**Extrait de page**
____________
La concentration de la propriété des médias, conjuguée aux avancées technologiques et l’appétit vorace de profits excessifs, a eu pour effet de réduire le personnel, rapetisser l’espace nouvelles et fragiliser la qualité du produit. Comme syndicaliste, courriériste parlementaire, éditorialiste, chef des nouvelles et même comme rédacteur en chef, j’ai mené pendant des décennies – sans trop de succès - un combat de franc-tireur contre des forces manifestement plus puissantes que moi.

 

Que reste-t-il aujourd’hui de cette salle de rédaction que j’ai connue en 1969, où une quarantaine de journalistes se côtoyaient sept jours sur sept sous la mitraille des machines à écrire ? En 2021, rares sont les journalistes de la presse écrite qui pourraient tenir dans leurs mains un exemplaire tout chaud du produit de leur rédaction, fraîchement tiré des presses. Le toucher, flairer l’odeur du papier journal, se tacher les doigts d’encre, entendre le froissement des pages, regarder l’étalage soigné de cinq, six ou sept nouvelles à la une. 

 

Aujourd’hui, seuls Le Devoir, le Journal de Montréal et le Journal de Québec garnissent les kiosques de nos dépanneurs et épiceries. Les autres journaux y compris La PresseLe Soleil et le mien, Le Droit, n’ont plus d’édition quotidienne imprimée. Leurs œufs sont désormais dans le panier numérique. Les salles de rédaction ont rétréci et devant l’assaut brutal de l’Internet et ses dérivés, un climat de «chacun pour soi» ébranle la traditionnelle solidarité et la combativité de la classe journalistique.
____________
**Entrées présentées**

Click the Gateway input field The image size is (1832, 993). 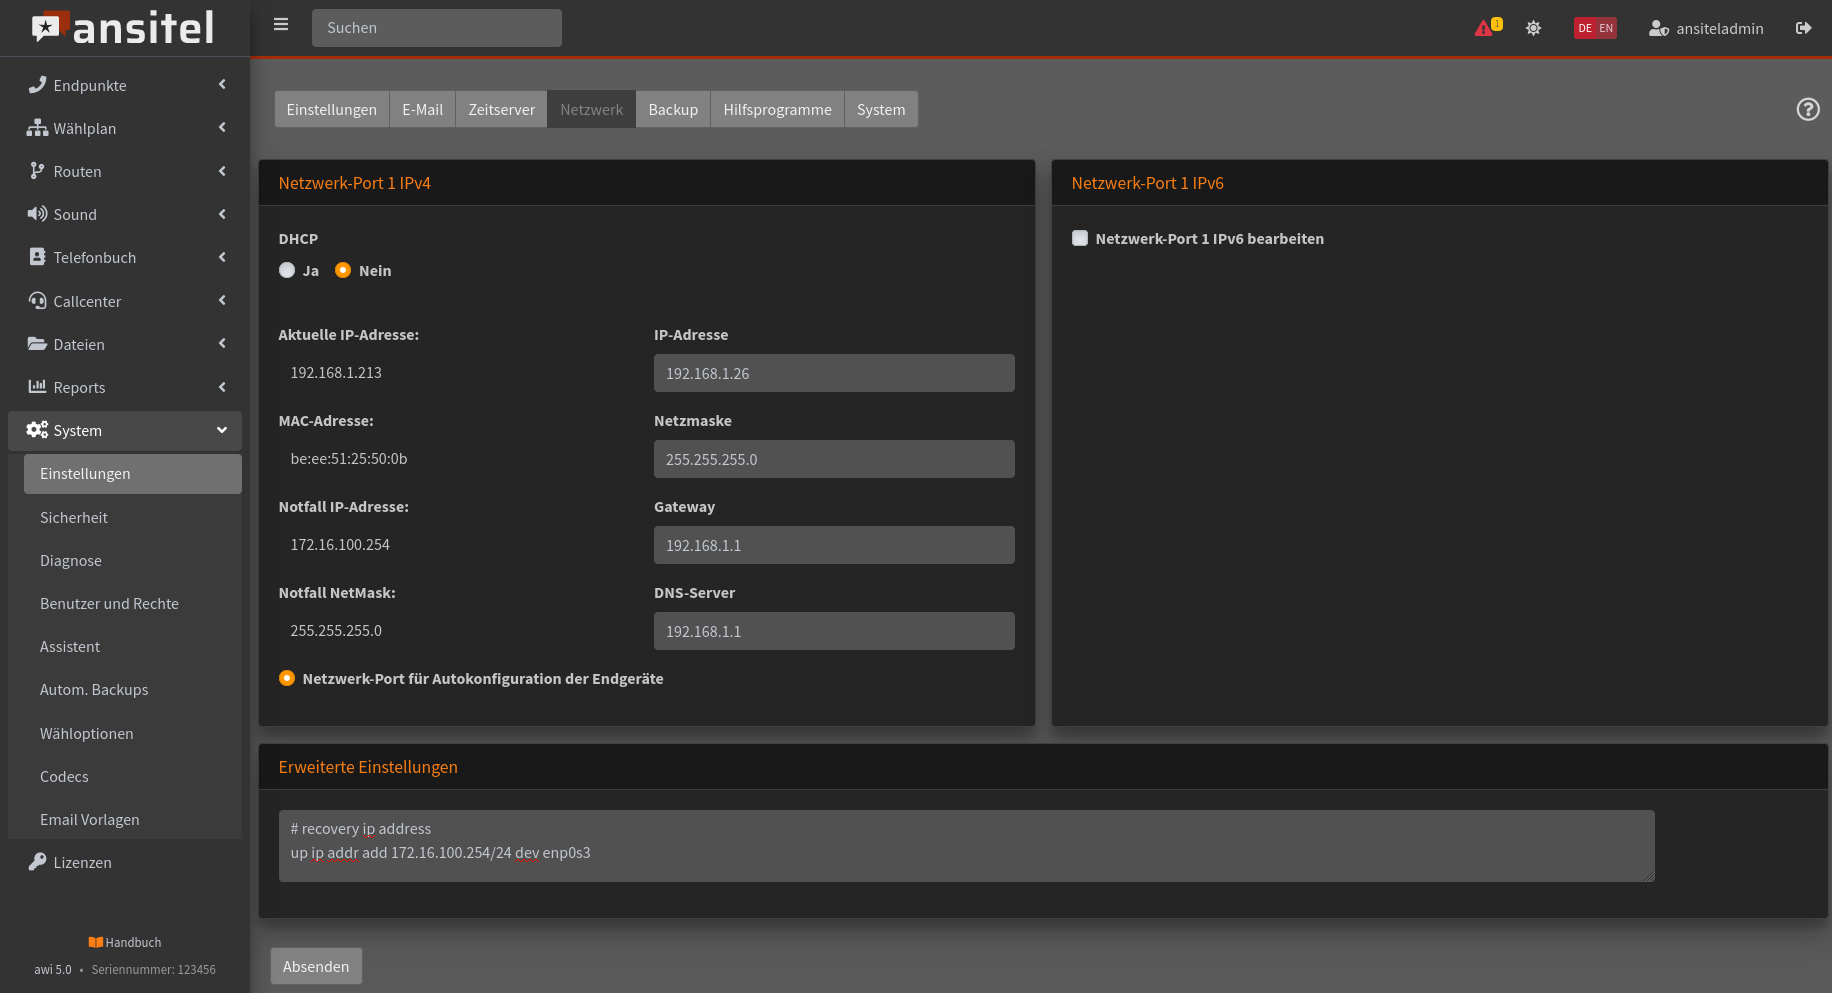[x=834, y=545]
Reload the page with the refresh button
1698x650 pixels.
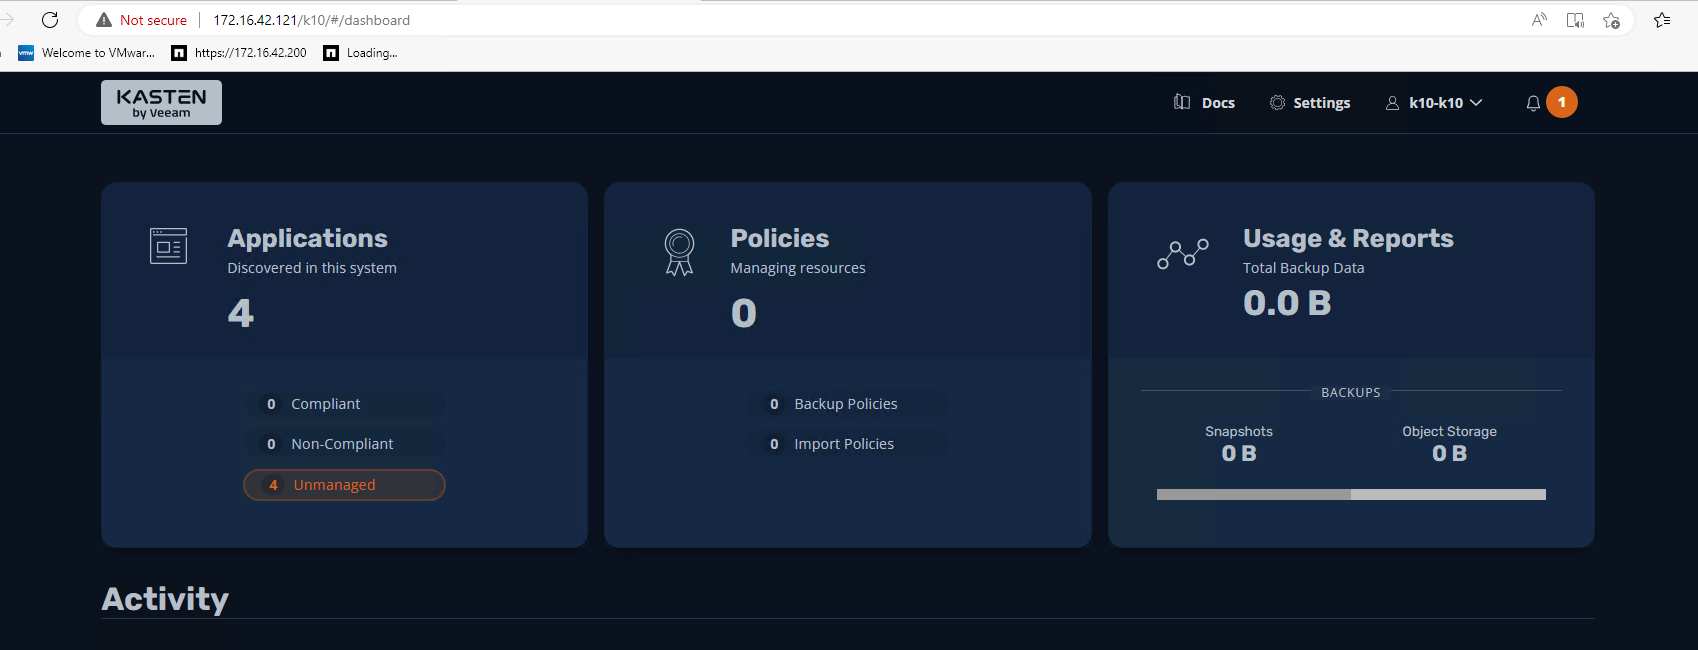point(50,20)

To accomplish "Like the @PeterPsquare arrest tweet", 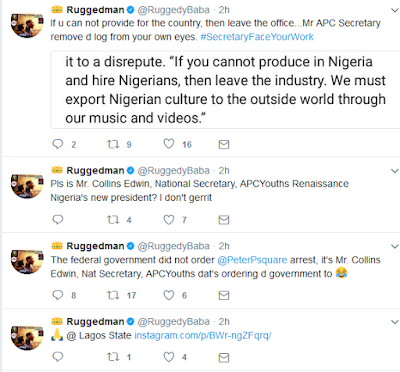I will tap(169, 295).
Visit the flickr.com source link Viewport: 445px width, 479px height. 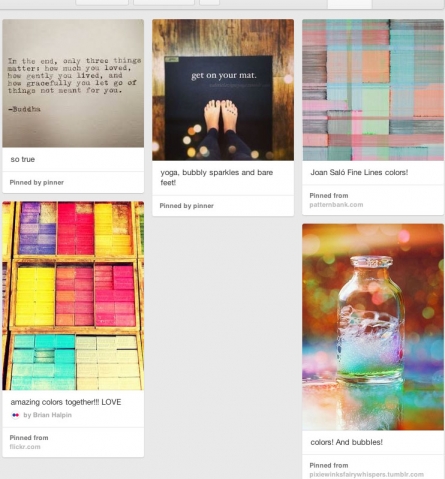click(x=25, y=447)
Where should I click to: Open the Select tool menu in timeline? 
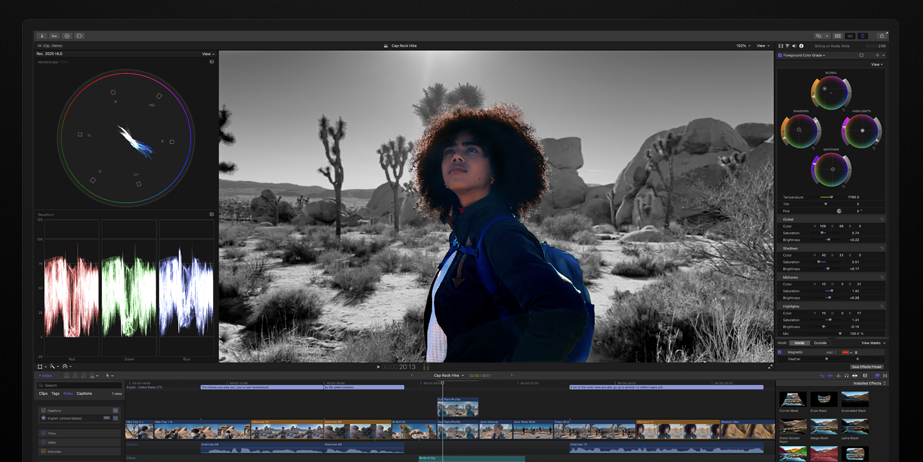(108, 376)
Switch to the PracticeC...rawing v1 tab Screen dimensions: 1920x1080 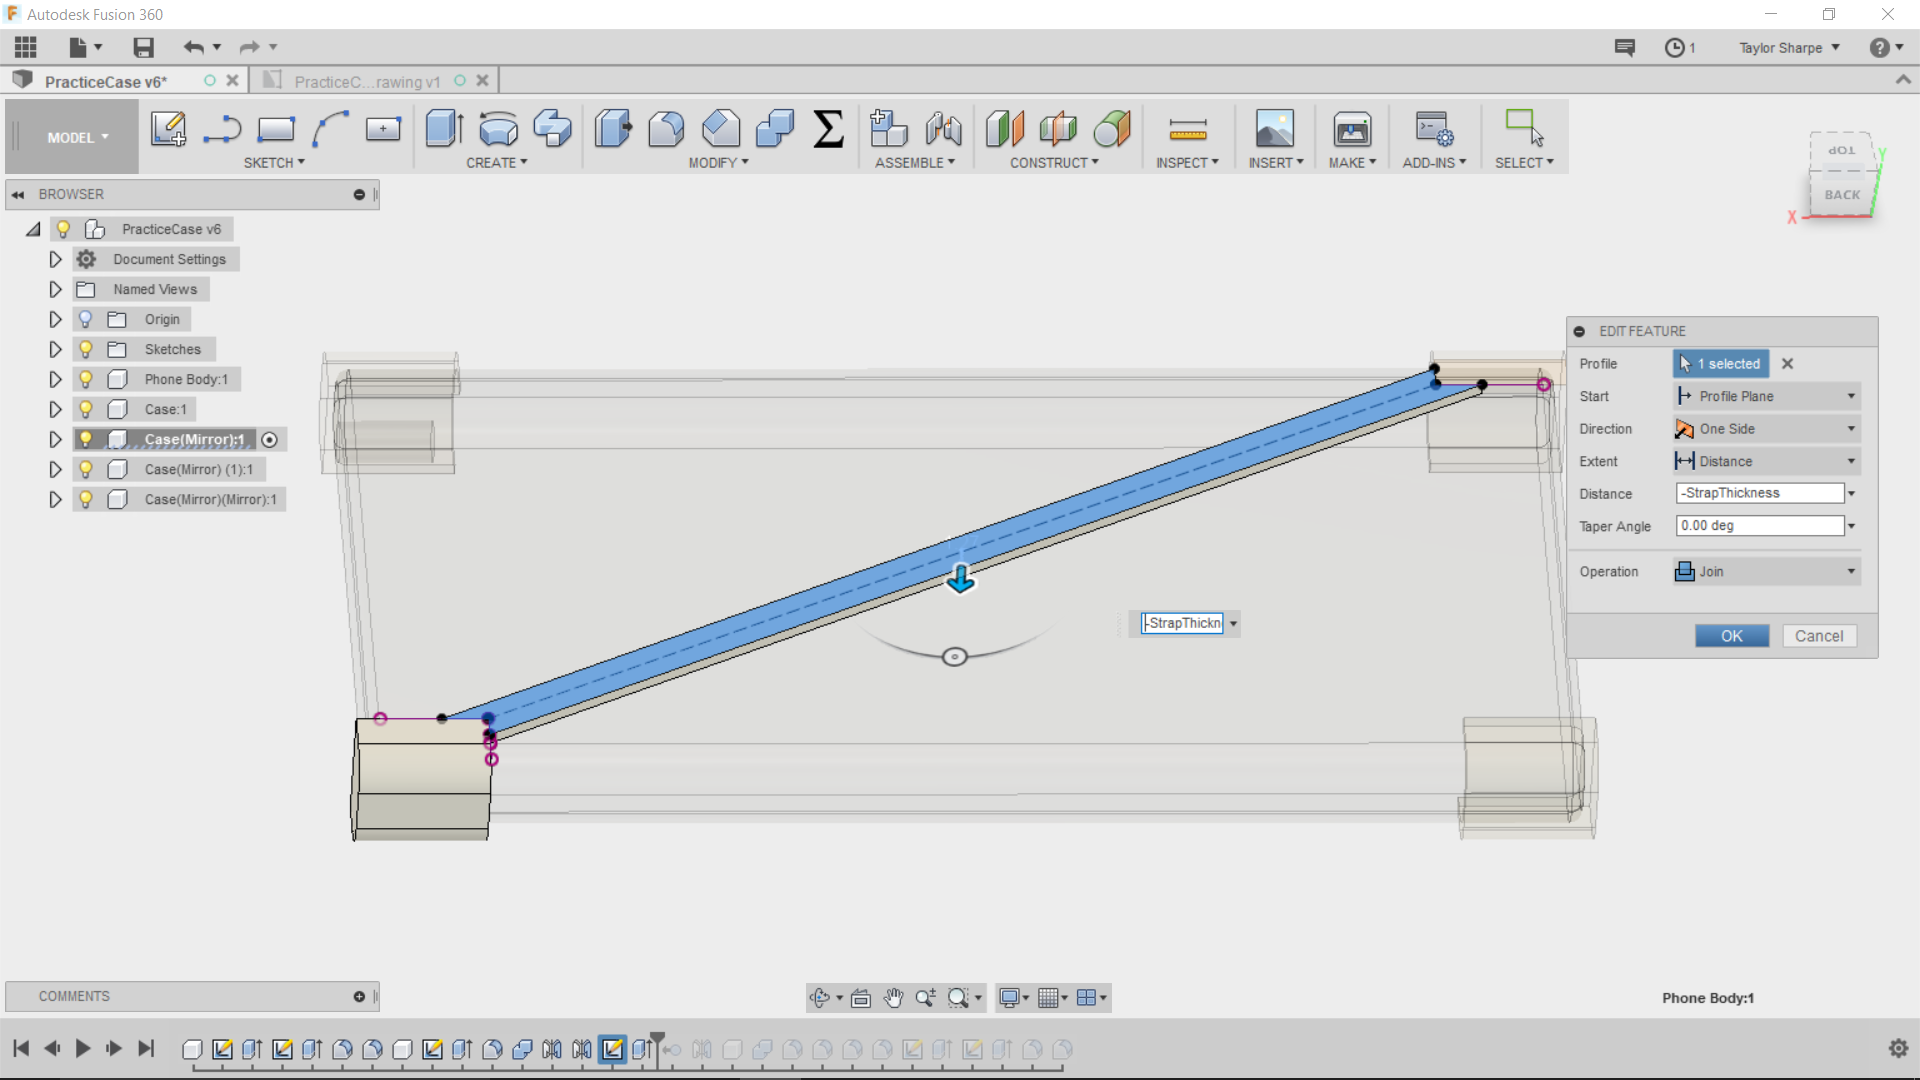pyautogui.click(x=366, y=81)
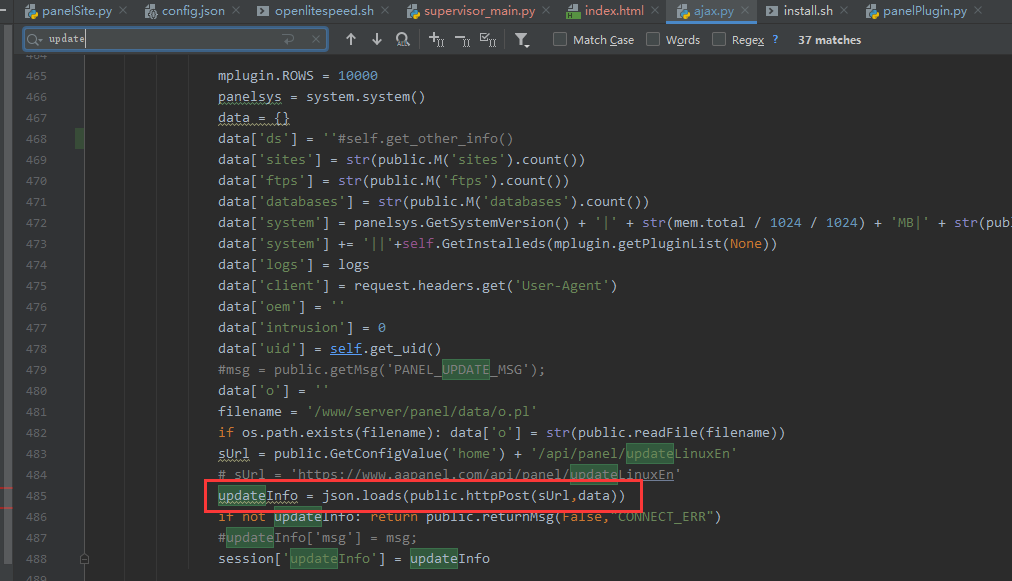Toggle the Words checkbox

653,40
____________
**Consignes**
1. D'après l'extrait sur les salles de rédaction, combien de journalistes se côtoyaient dans la salle de rédaction en 1969 ?
2. Prolongez, s'il vous plaît, l'extrait sur les salles de rédaction à partir de sa dernière phrase.
Les entrées constituent un matériau à part, indépendant de l'extrait sur les salles de rédaction.

**Réponses par consigne**
1. Une quarantaine de journalistes.

2.
 

Quel lien tout cela peut-il avoir avec le projet inachevé d’indépendance du Québec ? Pour moi, c’est très clair. Choisir la souveraineté constitue une décision informée. Pour bien saisir les enjeux, il faut connaître l’histoire du Québec. Lire les journaux. Écouter les nouvelles. Rester à la fine pointe de l’actualité. J’ai la conviction que nous, les journalistes, sommes les historiens du présent. Or, un grand nombre de nos historiens du présent ont vu leur véhicule traditionnel, l’imprimé, s’effacer en faveur d’un univers numérique fragmenté où se côtoient information sérieuse et escroqueries, et sur lequel ils exercent peu de contrôle..

 

Doit-on y voir l’effet de pénuries de personnel? D’un virage des priorités? Quoiqu’il en soit, nos journaux de langue française proposent trop souvent à leur lectorat une couverture aussi fragmentée que le Web, que les historiens de l’avenir auront peine à rapiécer. Deux exemples de 2020, fort pertinents pour le débat sur l’avenir du Québec. Le rapport de l’Office québécois de la langue française (l’OQLF) sur l’érosion du français langue de travail, l’été dernier, et le récent procès de la Loi 21 sur la laïcité de l’État, en novembre.

 

L’OQLF a rendu public son rapport le 11 août 2020. Aucun des six anciens quotidiens de Gesca / Capitales Médias n’a couvert l’histoire. Les quotidiens imprimés de Montréal ont publié la nouvelle sans lui accorder l’importance qu’elle méritait. Personne n’a assigné de reporters à vérifier sur le terrain les données inquiétantes transmises par l’OQLF.  Les chroniqueurs de Québecor ont animé le débat mais c’étaient des textes d’opinion, pas d’information. Il y a 50 ans, une nouvelle de cette ampleur aurait mobilisé les salles de nouvelles et les équipes éditoriales (qui ont largement disparu).

 

Passons au procès de la Loi 21 en Cour supérieure du Québec. À n’en pas douter, il s’agit d’un affrontement judiciaire de première importance pour l’avenir de la laïcité de l’État et le droit du Québec de suivre, dans sa langue, une voie autre que celle du multiculturalisme pancanadien. La décision du juge Blanchard fera bientôt la manchette… d’un océan à l’autre.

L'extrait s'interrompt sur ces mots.